Tu prendras des photos pour pouvoir dire, tu vois j’y étais. Parce que depuis toujours tu portes en toi cette obsession du retour. Parce que ton histoire s’écrit entre deux pays.

Revenir et guérir les blessures.

Revenir et réparer le passé.

Revenir et apaiser les fantômes.

 

Départ - khởi hành

 

Il y a toujours une aube où il faut repartir. Une nuit sans sommeil à attendre l’heure des adieux et de la séparation.

Tu prendras le taxi qui longe les bords de rivière. Tu observeras une dernière fois les façades colorées des maisons et les hommes et les femmes installés sur les trottoirs. La douceur du matin. Tu réprimeras tes larmes même si l’arrachement est bien là, au creux de ta poitrine.

Au moment du départ, tu ne sauras plus très bien pourquoi il te faut rentrer et quitter cette ville à l’autre bout du monde où tu te sens chez toi.

Il y aura de l’amertume en toi.
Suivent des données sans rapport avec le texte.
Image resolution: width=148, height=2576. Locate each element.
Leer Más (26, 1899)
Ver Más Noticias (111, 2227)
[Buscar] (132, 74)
Tu feras le souhait de pouvoir revenir encore. Tu murmureras une prière en contemplant les dernières pagodes que tu croises sur ton chemin.

Oublie tes fantômes, oublie-les, te disent tes amis. Regarde la ville : elle change à une vitesse folle. C’est vers l’avenir qu’elle se tourne. Cesse de chercher ce passé qui n’existe plus. Oublie.

Tu les écouteras en souriant tristement car tu sais bien qu’à chaque départ, c’est un peu de ton âme que tu laisses dans cette ville-là.